Many of the new provisions are quite similar to the comparable sections of the Vehicle Code which remain applicable to motor vehicles. Following recent amendments, the Health and Safety Code provides for the establishment of a “permanent title record” and the issuance of a “certificate of title,” both of which are to contain up-to-date listings of all security interests in the mobilehome. (See Health & Saf. Code, §§ 18090.5, 18091, 18100.5, subd. (a)(1).) These requirements are similar to those found in the Vehicle Code provisions discussed above. (See Veh. Code, §§ 1800, subd. (a), 4450, 4451, 4453, 6302.)
Other provisions represent a significant shift in philosophy. Particularly relevant here is Health and Safety Code section 18091, which sets forth the information that must appear on the mobilehome “certificate of title.” Most of the information is similar to that required on a motor vehicle certificate of ownership under Vehicle Code section 4451. However, the mobilehome certificate of title must also contain “[a] statement to the effect that the certificate of title may not reflect all liens filed with the department against the title and that current title status may be confirmed through the department.” (Health & Saf. Code, § 18091, subd. (d).) No comparable statement is required on a motor vehicle certificate of ownership. (See Veh. Code, §§ 4450, 4451, 4453.)

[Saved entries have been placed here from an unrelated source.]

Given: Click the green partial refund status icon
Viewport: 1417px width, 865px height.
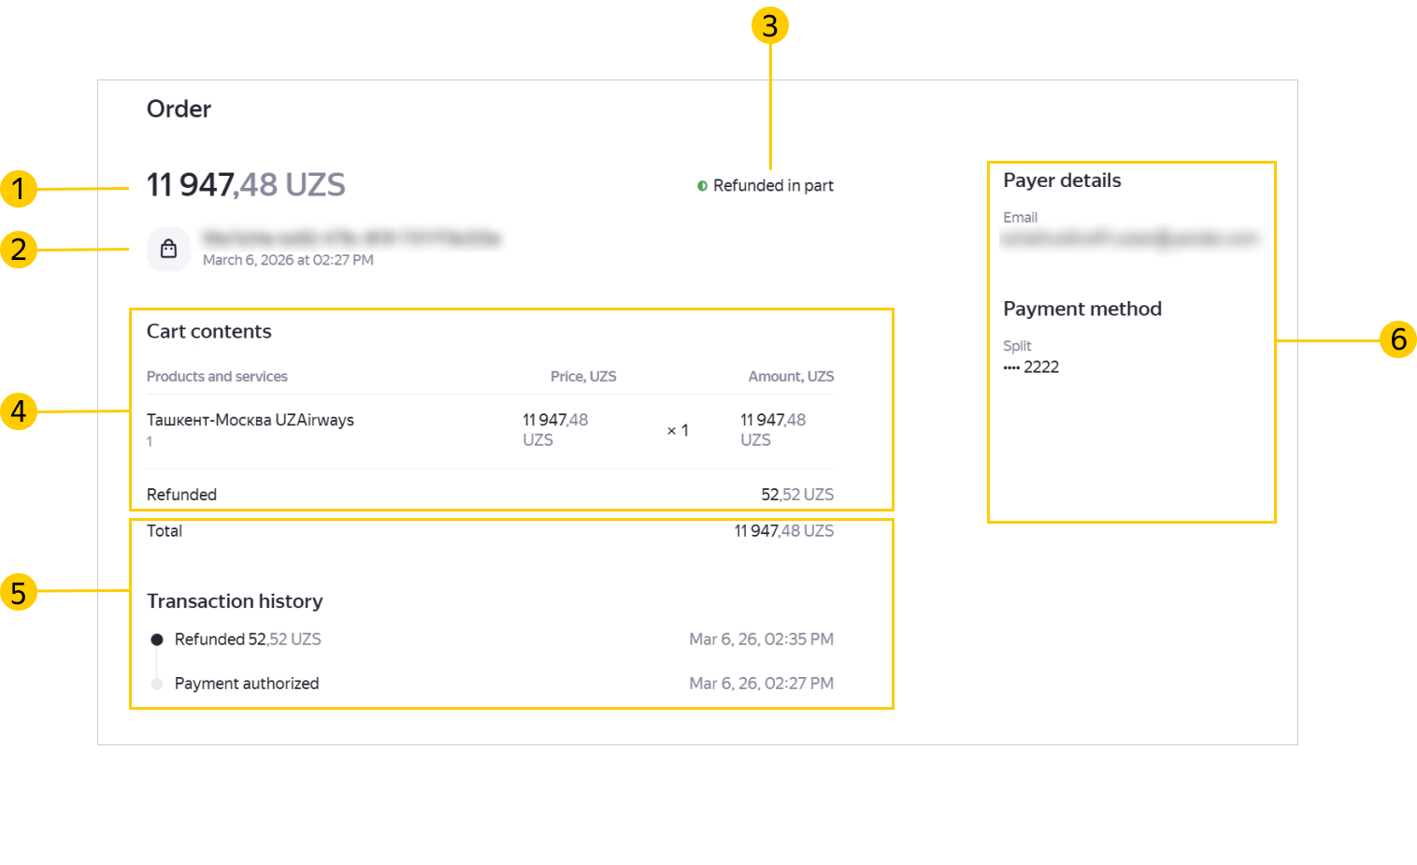Looking at the screenshot, I should coord(702,186).
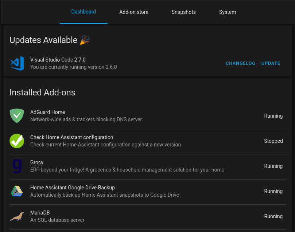295x232 pixels.
Task: Click the Visual Studio Code icon
Action: 17,63
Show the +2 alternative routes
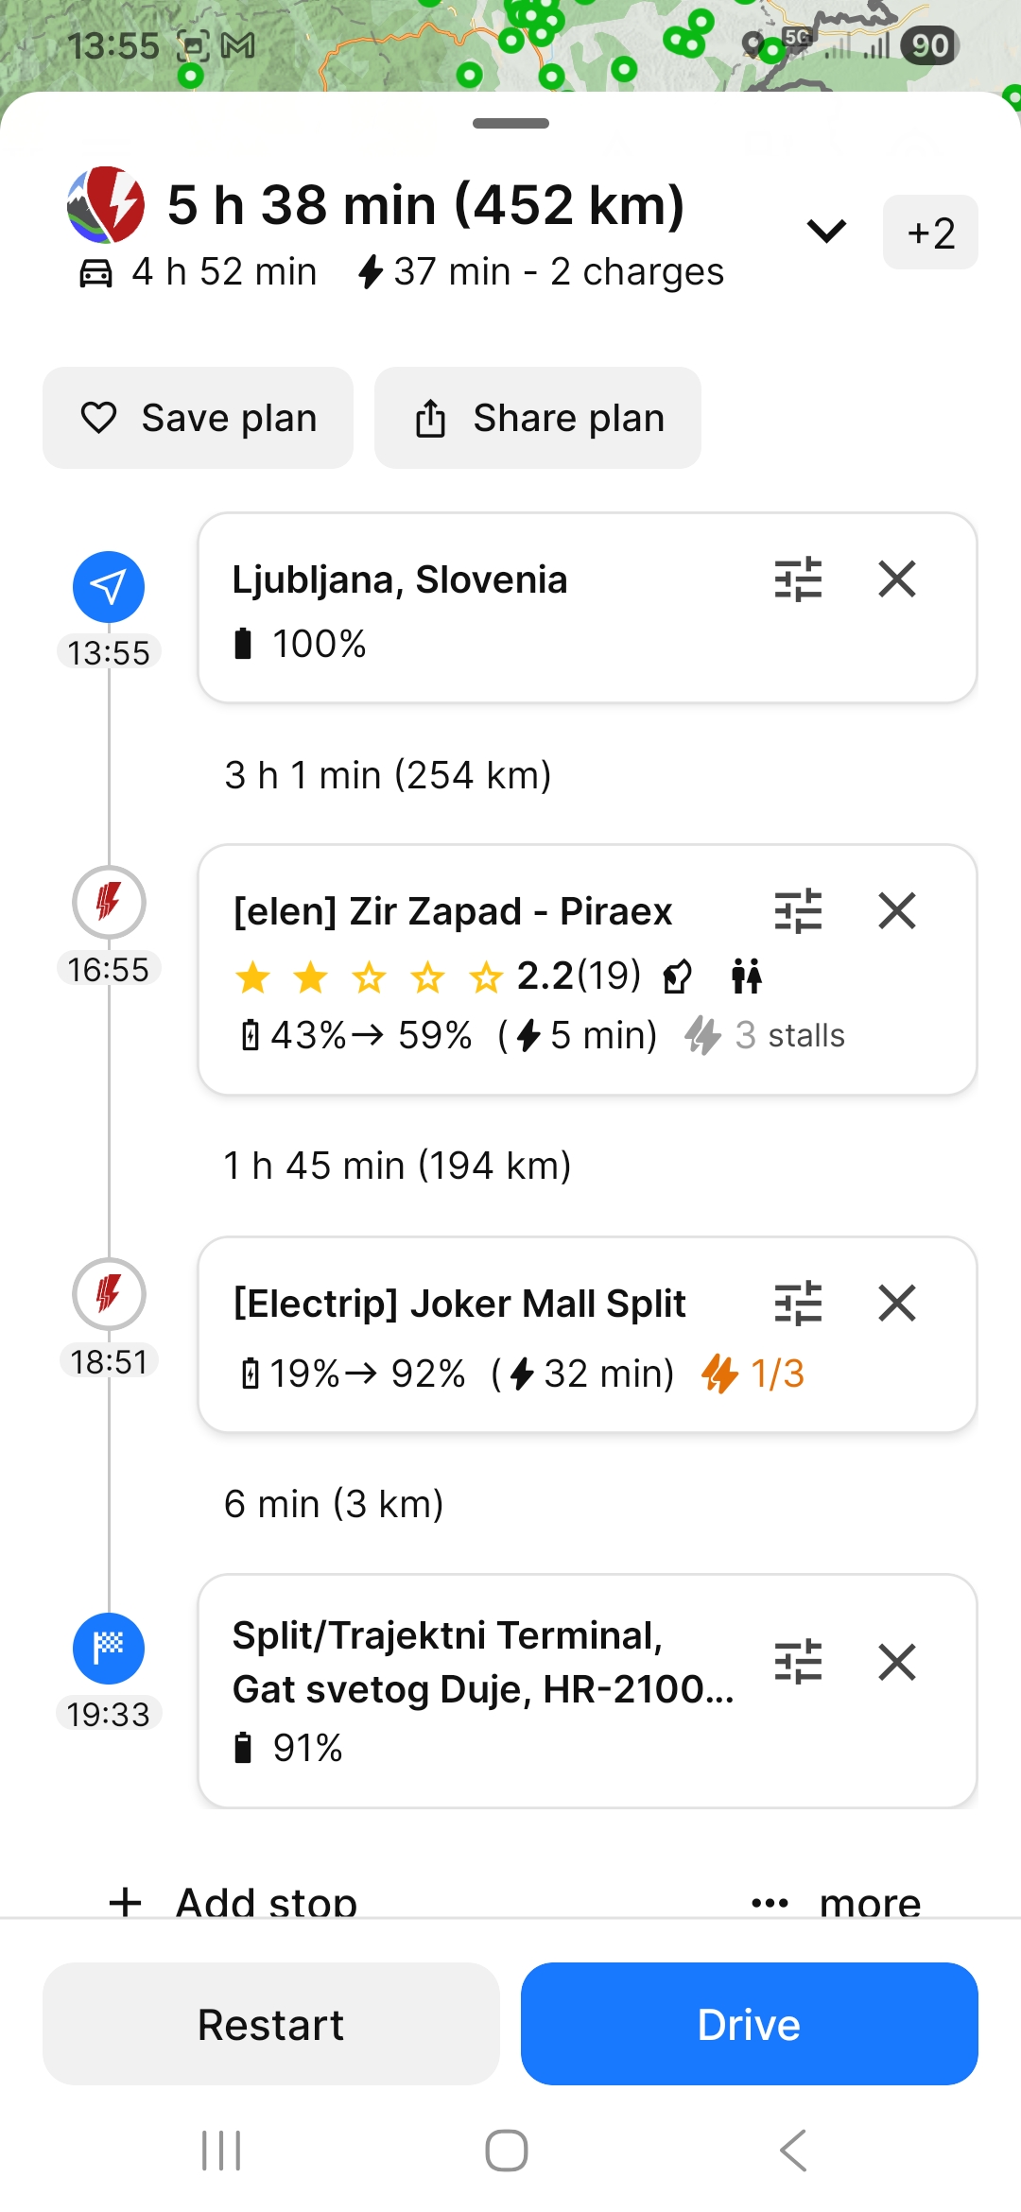The width and height of the screenshot is (1021, 2212). pos(930,233)
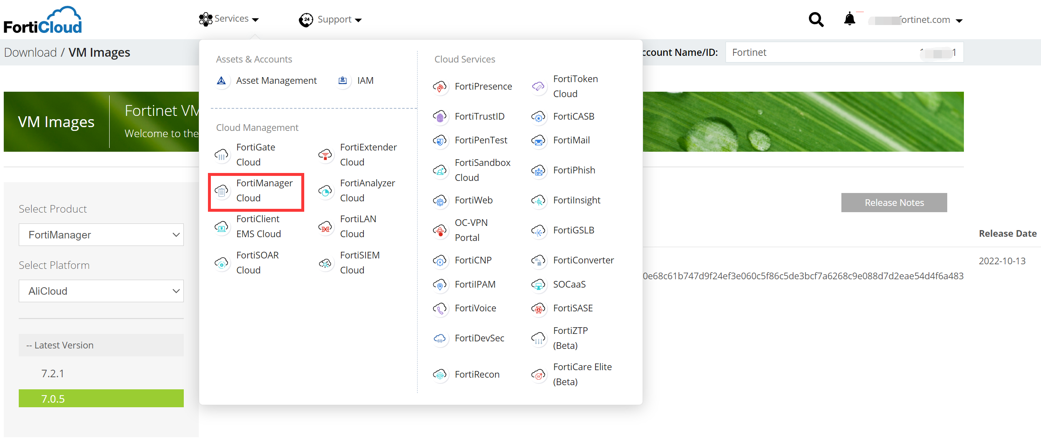
Task: Click the IAM icon
Action: 343,80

[455]*455It thus appears that a different result would be compelled if the transactions in this case had occurred after July 1, 1981, when the new statutory scheme for mobilehome registration took effect. The disclaimer required on the new certificate of title warns the prospective purchaser of a mobilehome against relying, as T&O did here, on the certificate. The Legislature appears to have concluded, at least with respect to mobilehomes, that a buyer’s examination of a certificate cannot substitute for a complete search of the centralized recording system.
This comparison of the two statutory schemes reinforces the foregoing interpretation of the UCC and Vehicle Code provisions applicable to this case. It is apparent that, when the Legislature wants to discourage reliance by buyers on a certification system, it knows how to say so. The fact that the Legislature left the parallel Vehicle Code sections unchanged provides a strong indication that it concurred in the established rule that buyers of motor vehicles may rely exclusively on the information contained in the certificate of ownership. (See People v. Drake (1977) 19 Cal.3d 749, 755 [139 Cal.Rptr. 720, 566 P.2d 622]; City of Port Hueneme v. City of Oxnard (1959) 52 Cal.2d 385, 395 [341 P.2d 318]; Fair v. Fountain Valley School Dist. (1979) 90 Cal.App.3d 180, 187-188 [153 Cal.Rptr. 56].)
III.
The interest of a bona fide purchaser of a vehicle subject to registration under the Vehicle Code prevails over a technically perfected security interest which is not disclosed on the certificate of ownership.14 This holding will not affect mobilehome transactions that occurred on or after July 1, 1981, the date on which mobilehome registration became subject to the Health and Safety Code. It will apply to transactions involving all other vehicles which remain subject to registration under the Vehicle Code unless and until the Legislature changes the relevant statutes.
The judgment is reversed and the trial court is instructed to enter its judgment declaring T&O the legal owner of the mobilehome and enjoining UCB from repossessing it.
Mosk, J., Broussard, J., Reynoso, J., and Lucas, J., concurred.